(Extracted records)

==*==

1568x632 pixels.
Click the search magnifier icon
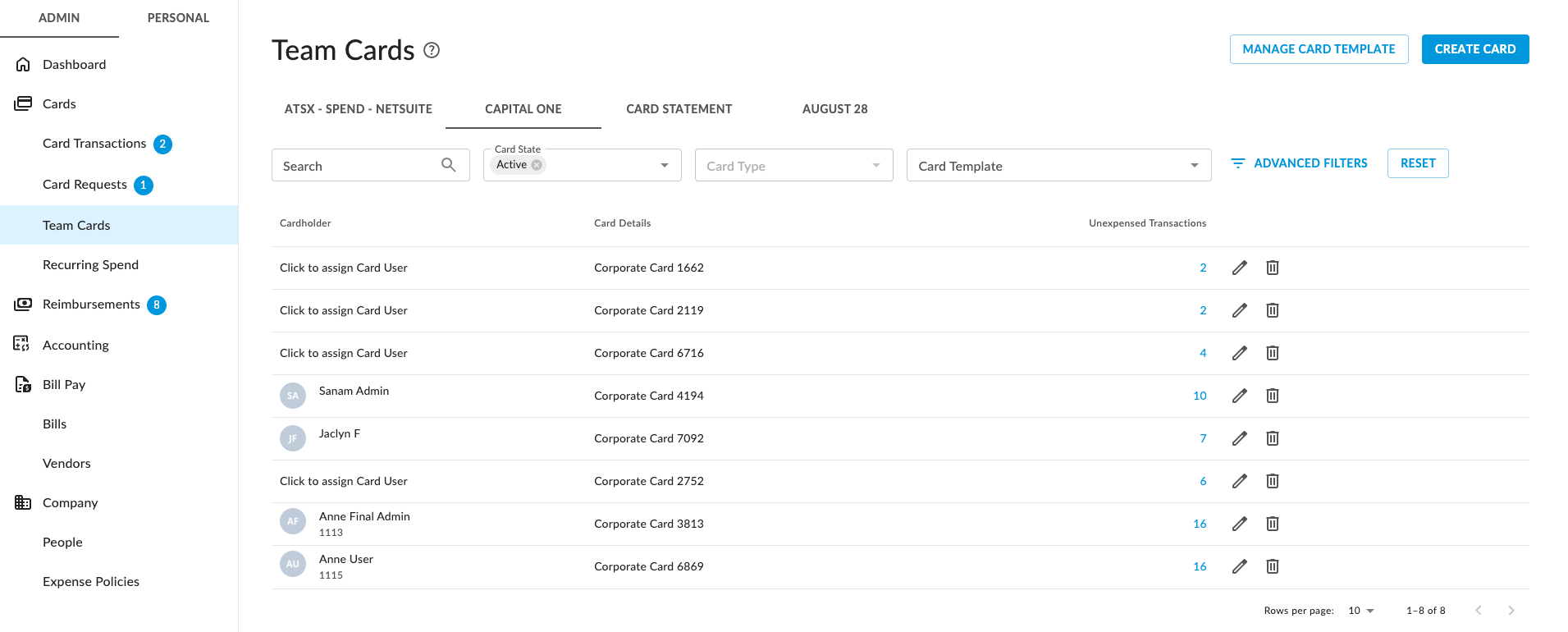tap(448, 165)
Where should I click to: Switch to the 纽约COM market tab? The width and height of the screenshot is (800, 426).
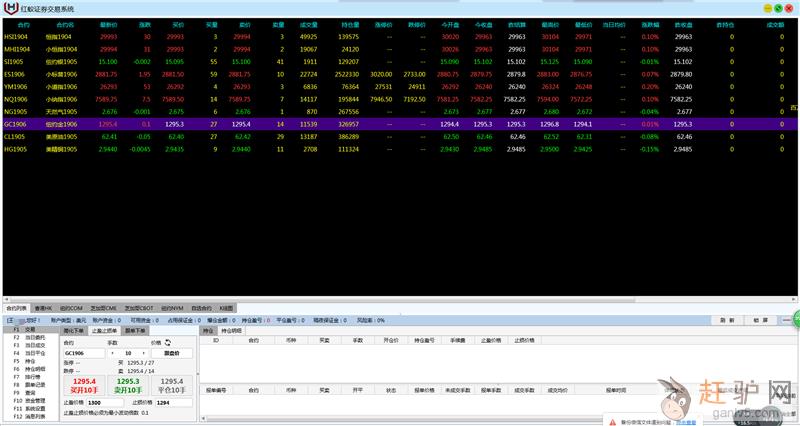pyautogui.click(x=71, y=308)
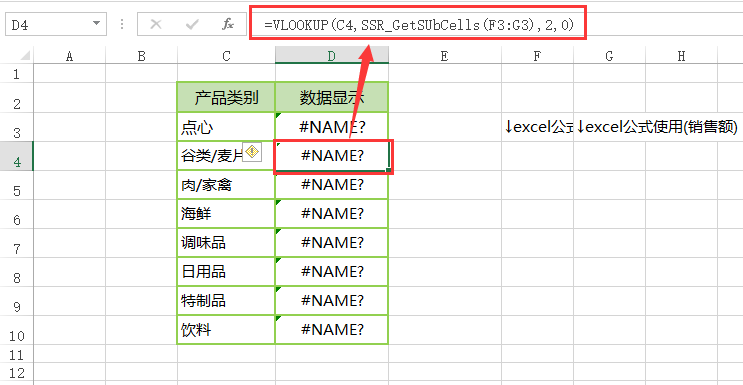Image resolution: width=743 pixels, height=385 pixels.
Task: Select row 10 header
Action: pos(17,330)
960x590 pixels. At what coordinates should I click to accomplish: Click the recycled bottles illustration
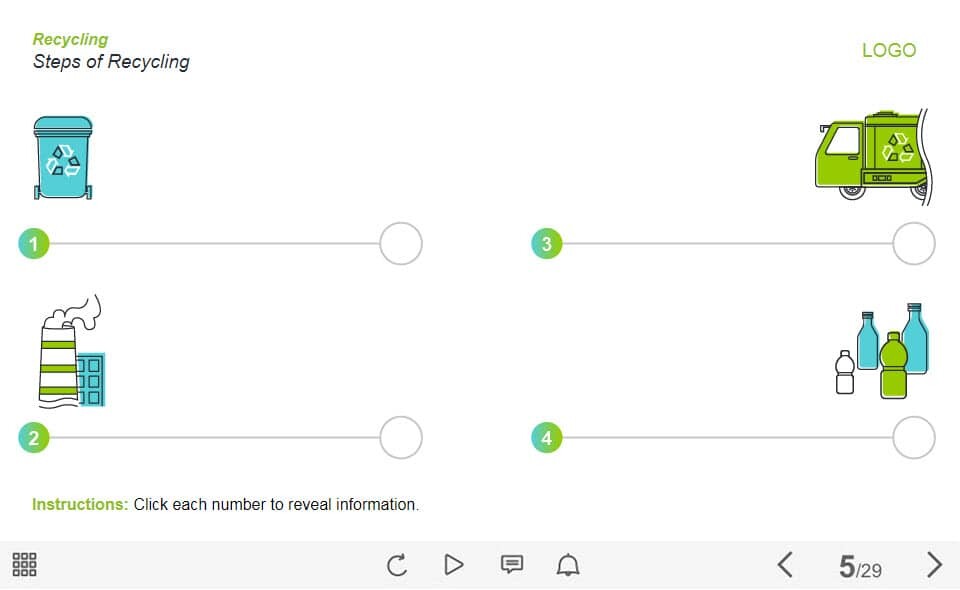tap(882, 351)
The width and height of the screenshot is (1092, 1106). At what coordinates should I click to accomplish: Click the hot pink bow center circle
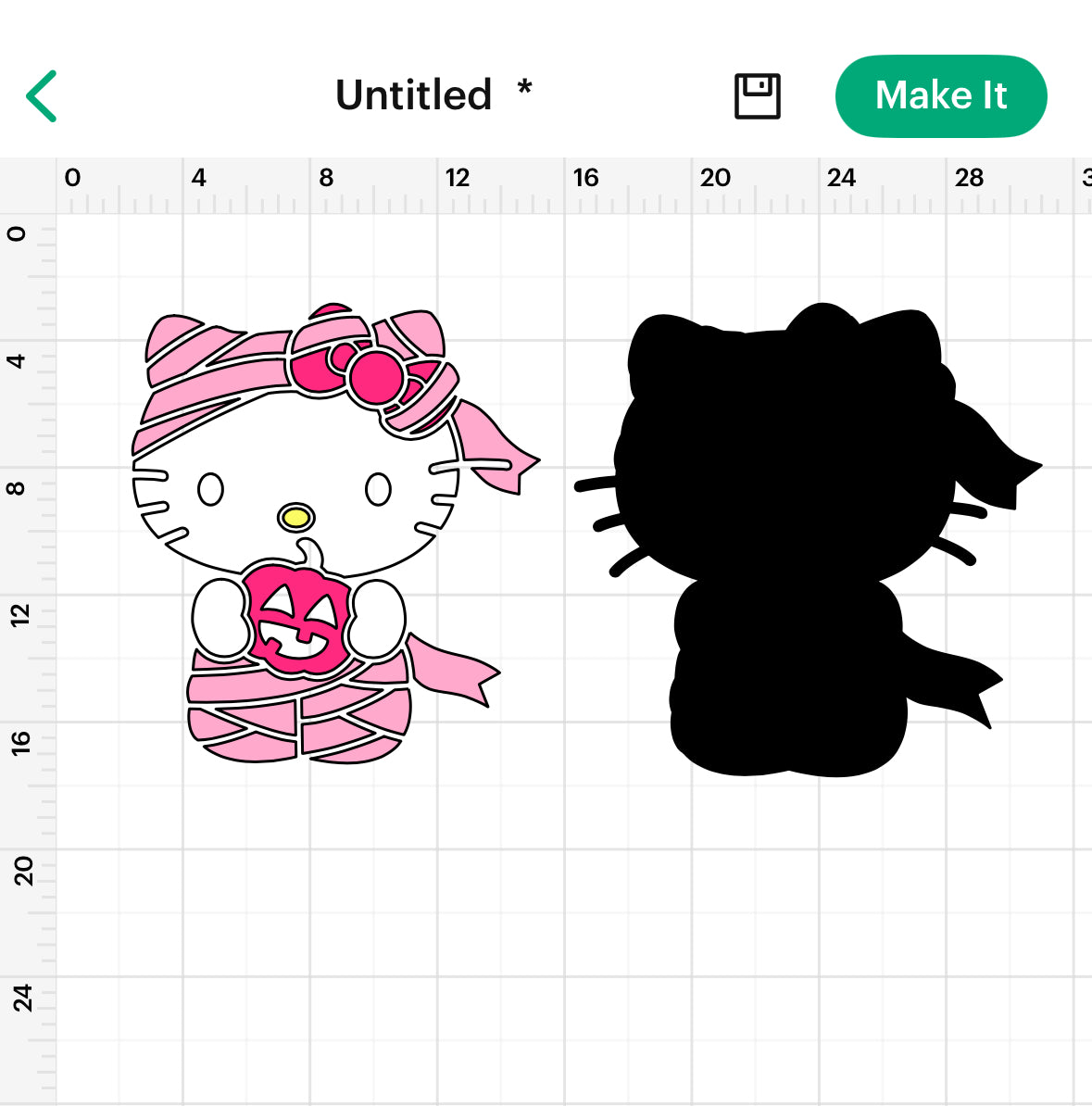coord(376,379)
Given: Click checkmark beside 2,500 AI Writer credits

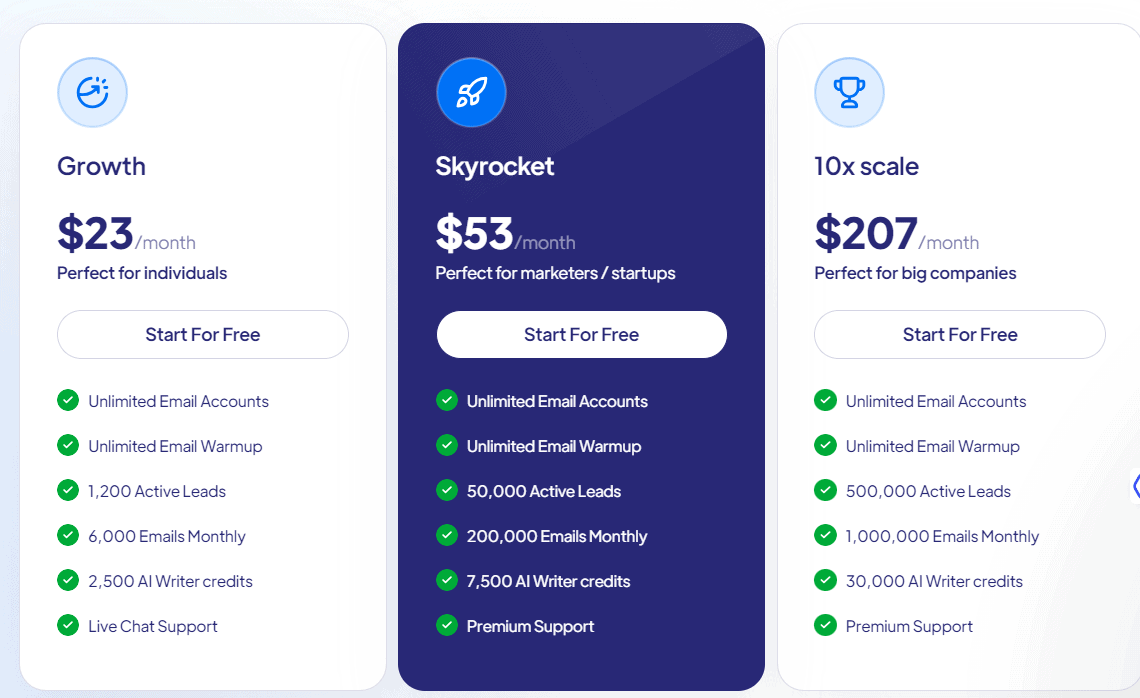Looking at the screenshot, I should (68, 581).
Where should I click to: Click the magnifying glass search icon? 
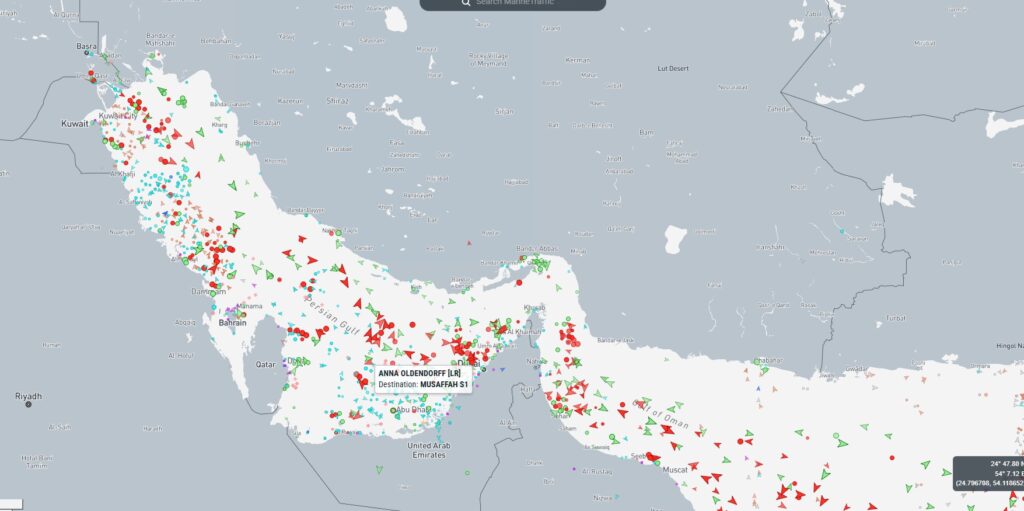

==*==

Turn the entries into a numbered list, starting with the first line and going on through the line with "coord(376,379)". Leave out blank lines and pictures.

1. 1568x632 pixels.
2. Click the search magnifier icon
3. tap(448, 165)
4. Where should I click to: Switch to the 纽约COM market tab? The width and height of the screenshot is (800, 426).
5. pyautogui.click(x=71, y=308)
6. Image resolution: width=743 pixels, height=385 pixels.
7. Task: Select row 10 header
8. Action: pos(17,330)
9. 960x590 pixels. At what coordinates should I click to accomplish: Click the recycled bottles illustration
10. tap(882, 351)
11. The width and height of the screenshot is (1092, 1106). At what coordinates should I click to accomplish: Click the hot pink bow center circle
12. coord(376,379)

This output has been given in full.